We're making a request to an offsite domain, and when I making a PUT request to the offsite server via $.ajax, it looks as if the authenticity token is being concatenated to the end of the stringified JSON object - this obviously causes problems when our offsite server attempts to parse the JSON object, it finds a "&authenticity_token=..." which is not valid JSON.
It looks as if the check of how the authenticity token should be appended (I snooped around a bit in the minified liquid files) is a bit naive. Yes, we're sending up JSON, but best practice (http://stackoverflow.com/a/12693986 <http://stackoverflow.com/a/12693986>) is to stringify with $.ajax first. The authenticity token attachment logic incorrectly interprets the stringified JSON to be a query string.

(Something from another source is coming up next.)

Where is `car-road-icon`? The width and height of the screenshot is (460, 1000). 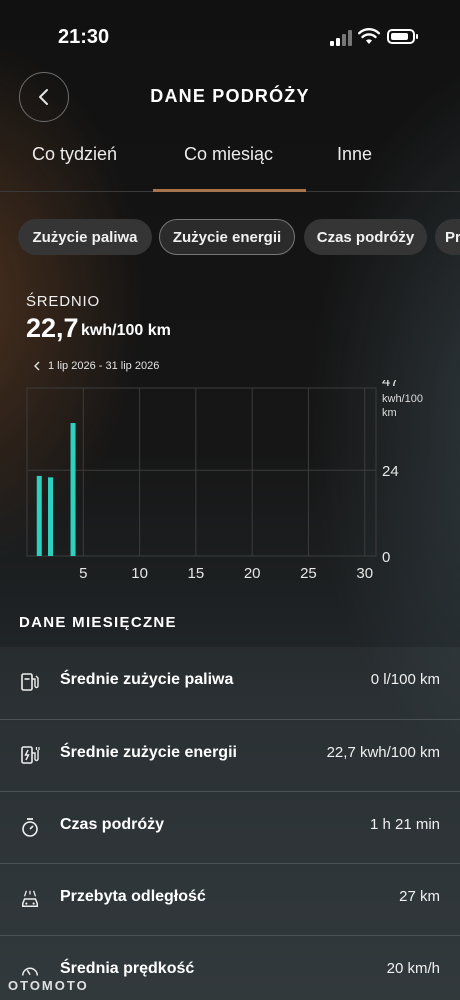
car-road-icon is located at coordinates (30, 898).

I have solved this for the most part by preventing this event handler from firing by including the 'global:false;' option in the AJAX request. Thanks!
SubmittedOfficial response from Lindsey Needham
You should be able to stringify your JSON data in an $.ajax request, though it sounds like you were able to resolve this on your own by setting the global parameter to false. If you're still running into issues, however, you can send your examples to email@example.com and we'd be happy to investigate further.
FWIW, another developer seemed to encounter a similar error and was able to resolve by removing the accepts parameter: JSON/jQuery formatting for People create?